PC gamers have been waiting patiently for almost two years for BioWare's Asian-themed role-playing game to make it to their platform of choice. And in many ways, it was worth the delay for anyone who hasn't already played the Xbox version. Jade Empire: Special Edition features a terrific story that, like most great tales, is as engaging now as it was when it was first told. It's set in a marvelous mythological land of monstrous demons and martial arts that's inhabited by hysterical and heartbreaking characters, each with his or her own fascinating story. If you cherish strong narratives in games and have appreciated the developer's previous efforts, this one won't disappoint you.
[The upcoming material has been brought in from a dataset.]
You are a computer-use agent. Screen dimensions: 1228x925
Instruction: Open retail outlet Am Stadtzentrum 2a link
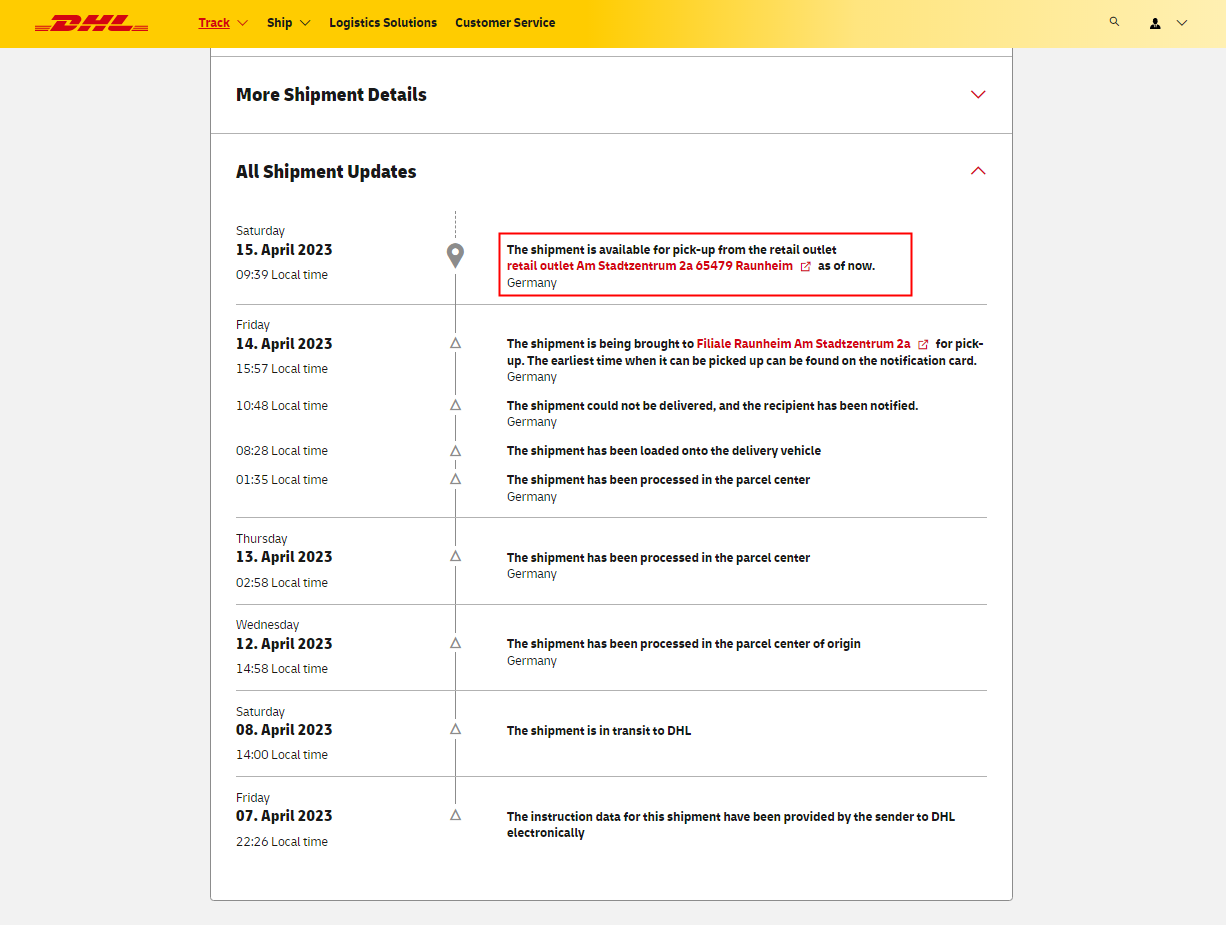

Still, two years is a lot of time for the cracks to start showing, and even with the added benefit of slightly improved artificial intelligence and a couple of new fighting styles, the shadow of other role-playing and adventure games looms more heavily over the simple combat and scant leveling options. Enemies do exhibit better defensive behavior this time around, but battles retain their general simplicity. You still collect amulet gems and have a large variety of combat styles to upgrade, but without an actual inventory to manage or gear to collect, Jade Empire feels less fulfilling next to more full-fledged RPGs. With both the combat and the customization options left underdeveloped, it doesn't matter whether you look at the game as an RPG or an action adventure; either way, there is some noticeable missed potential.
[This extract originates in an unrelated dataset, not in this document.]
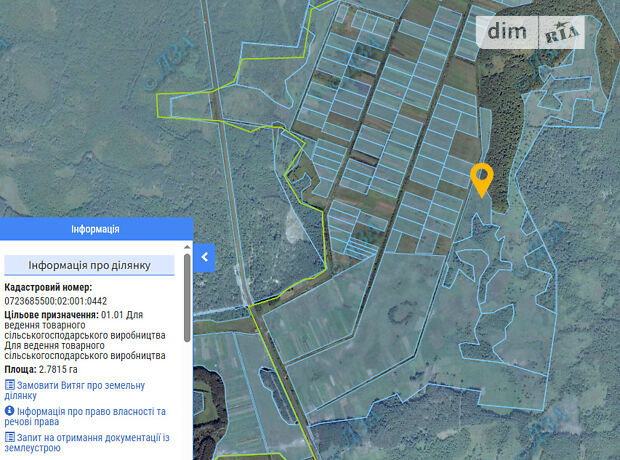This screenshot has width=620, height=460.
Task: Open Замовити Витяг про земельну ділянку link
Action: point(80,390)
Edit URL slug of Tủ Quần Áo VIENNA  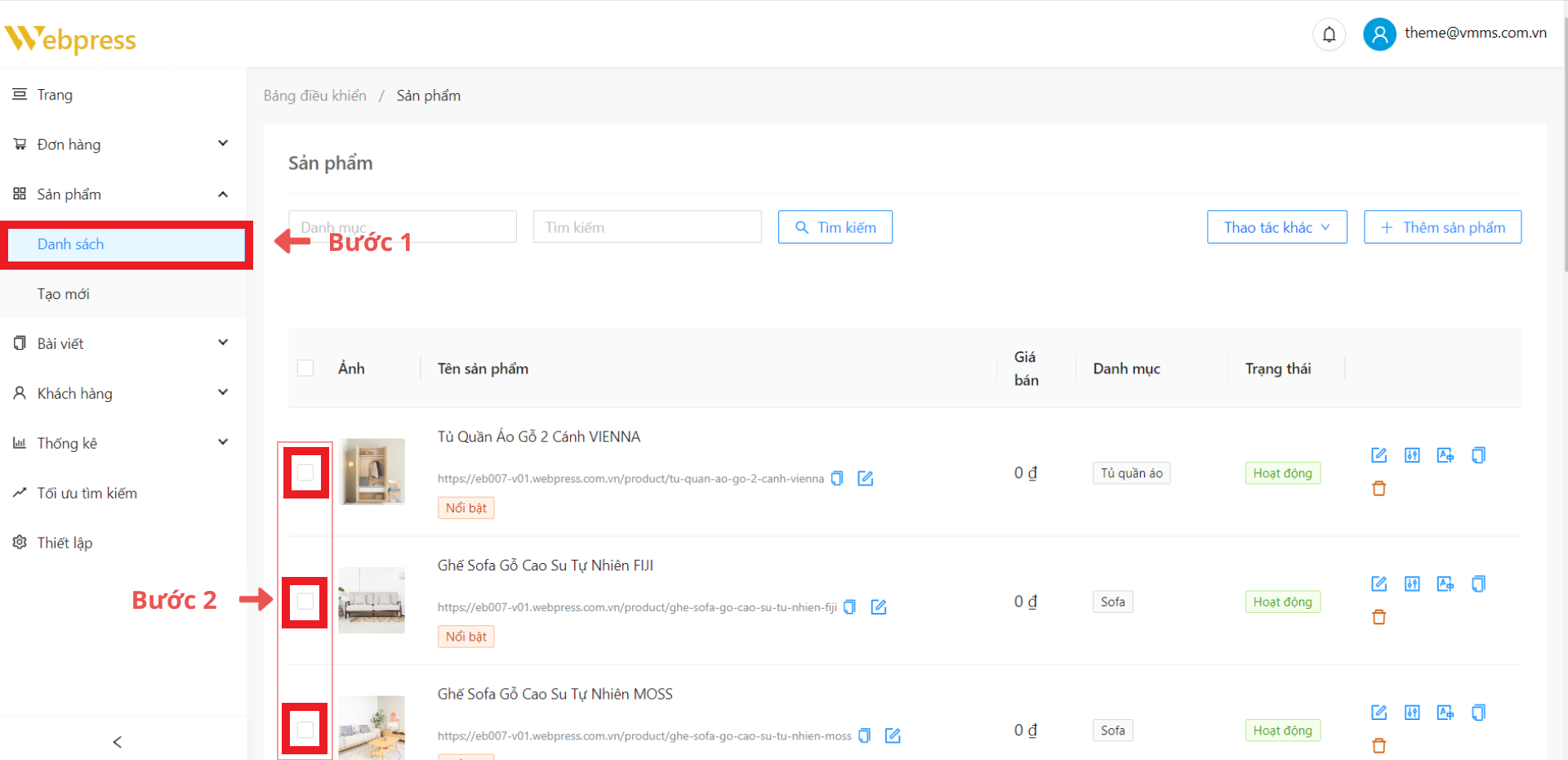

Yet Jade Empire: Special Edition is a very good game with a lot to offer those who haven't glimpsed the beauty of its world. From start to finish, the enhanced graphics rarely fail to impress, thanks to lush landscapes and unusual and fascinating character designs. Your journey takes you from a martial arts school, to spirit-infested ruins, to the blue-tinged afterlife itself, and it's easy to get swept up in the artistry of such fantastical places. Blocky character models and washed-out textures may occasionally catch your eye, and you wouldn't use Jade Empire to test the limits of your fancy graphics card. Still, the game is colorful and full of life, and it runs amazingly well, without the occasional frame rate hiccups and long load times of the Xbox version.
While the visuals enrich the game with a storybook glow, the audio design truly brings it to life. The combat effects are satisfactory, if not particularly noteworthy, but the voice acting is mostly superb, capturing the essence of each character. What makes it more impressive is that there is simply so much of it, and none of it is difficult to listen to. The Eastern-hued symphonic soundtrack fits the visuals nicely and is both beautiful and understated.
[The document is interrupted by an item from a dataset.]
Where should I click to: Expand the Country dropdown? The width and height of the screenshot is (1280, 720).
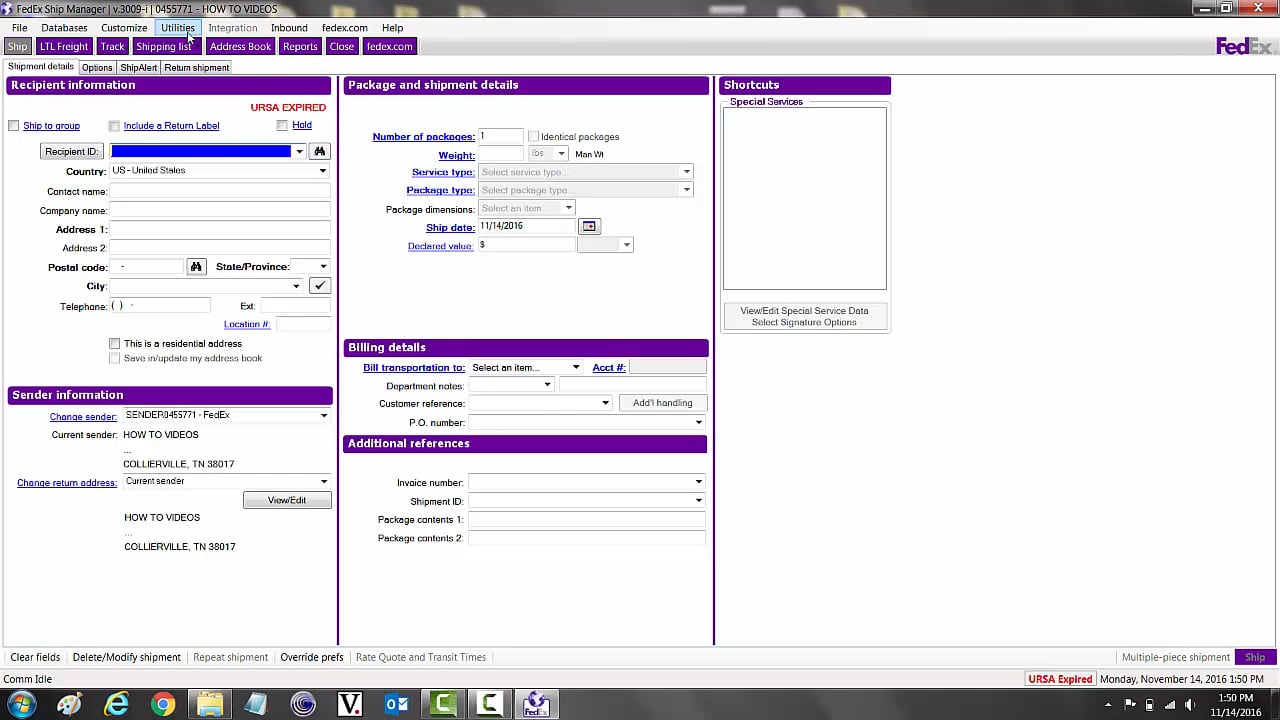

The detailed production values will pull you in, but it's the impressive number of choices that will keep you engaged. You'll be faced with a lot of decisions that push you in the direction of either the "open palm" or the "closed fist," rough equivalents of good and evil paths. These choices are found within the dialogue, most of which is lengthy and all of which is written with finesse. For instance, at one point you are faced with the option of poisoning an upcoming martial arts opponent before your fight begins, which earns you some coin but is a less honorable approach. On the other hand, you can tip off the intended victim to the plot, retain your honor, and earn a new combat style in the process. Or perhaps you refuse to do the dirty deed, but don't say a word. Whenever you are faced with such a choice, your decision will affect your alignment, which in turn affects elements of the story and other factors, such as which fighting styles you get to learn. Most--if not all--of Jade Empire's replay value is in finding out just what happens if you follow one path or another.
Battles aren't nearly as dynamic as the dialogue, although on the surface, the fighting sounds appealing enough. You'll gather a number of fighting styles along the way that you can map to the number keys, and you can activate any of the 10 you've assigned during combat, which is an improvement over the Xbox version's maximum of four. Styles include martial arts styles like Legendary Strike; weapons styles like Dual Swords (learned from the aforementioned potential poison victim); magic styles like Ice Shard; transformation abilities, such as the endlessly useful Jade Golem; and support styles like Storm Dragon, another helpful skill. The PC edition features two new styles, Iron Palm and Viper; however, though they're fitting additions to the existing styles, they bring nothing new to the table, and you get to use only one of them depending on your alignment. It's also perfectly possible that you may not earn either one, since you have to read the correct scrolls to unlock them.